Many MICs will require international support to recover from current crises and/or to successfully manage the necessary sustainable and inclusive growth transitions. Development cooperation should be tailored to MICs’ specific development needs and priorities, and not be guided uniquely by income-based criteria. To address growing sovereign debt burdens that have or may soon become unsustainable in several MICs and that are already crowding out investments in sustainable development and climate action, the international community must act immediately. Needed actions include setting up a debt workout mechanism, for example at a multilateral development bank, and making greater use of debt-for-SDG or debt-for-climate swaps and of risk-sharing debt instruments. Additional efforts are needed for long-term comprehensive and structural solutions to sovereign debt challenges, including through long overdue reforms of the international debt architecture. MICs also need access to long-term affordable financing for their transition to sustainable and inclusive growth models and to achieve the SDGs. The United Nations development system should enhance its support for integrated national financing frameworks at the country level, and help to translate into reality initiatives such as a Sustainable Development Goal stimulus and reform of the international financial architecture at the global level. International support for MICs’ just and inclusive green transitions – including financing, technology transfer and capacity-building – should in large part be on highly concessional terms, to account for positive global externalities. Increased financing for the mitigation of climate change and preservation of biodiversity and other global public goods must not, however, crowd out the financing of sustainable development in developing countries. Rather, donors need to step up efforts to reach their commitment to provide 0.7 per cent of GNI as ODA and allocate 0.15-0.20 per cent of GNI to least developed countries.
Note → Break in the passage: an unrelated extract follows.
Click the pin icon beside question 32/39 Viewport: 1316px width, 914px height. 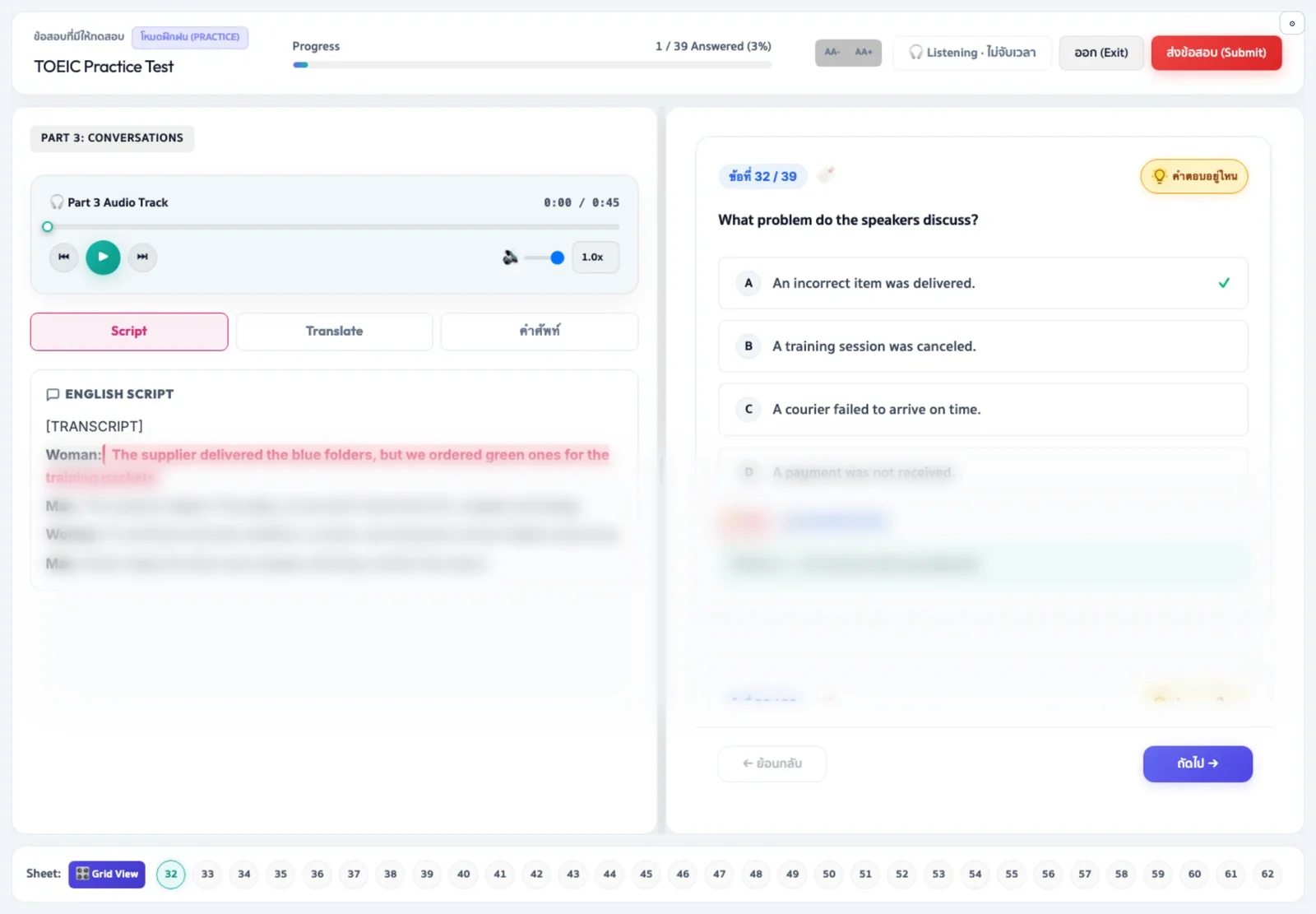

Multidimensional measuring approaches

The multidimensional development achievements and challenges of MICs cannot be adequately captured by income-based measures alone. A more tailored approach should include an assessment of each country’s specific development gaps, multidimensional vulnerabilities, and capabilities to mobilize resources, among others. The international community should continue to pursue new approaches that go beyond GDP, which could inform both domestic policy decisions and international development cooperation, including access to concessional finance. The proposed MVI is designed to measure structural vulnerability and lack of resilience across multiple dimensions of sustainable development at the national level, which could provide additional insight into countries’ development needs. It could help the UN development system to integrate vulnerability and resilience in a more systematic manner across its global, regional, and national programmes. Multilateral development banks should also explore possible use cases for MVI, including to determine eligibility for concessional finance, and the OECD Development Assistance Committee should consider whether and how it could be used to determine ODA eligibility and graduation. As part of the Political Declaration of the 2023 SDG Summit, Member States confirmed their commitment to explore measures that complement or go beyond GDP and encouraged the international community to consider multidimensional vulnerability as criteria to access concessional finance.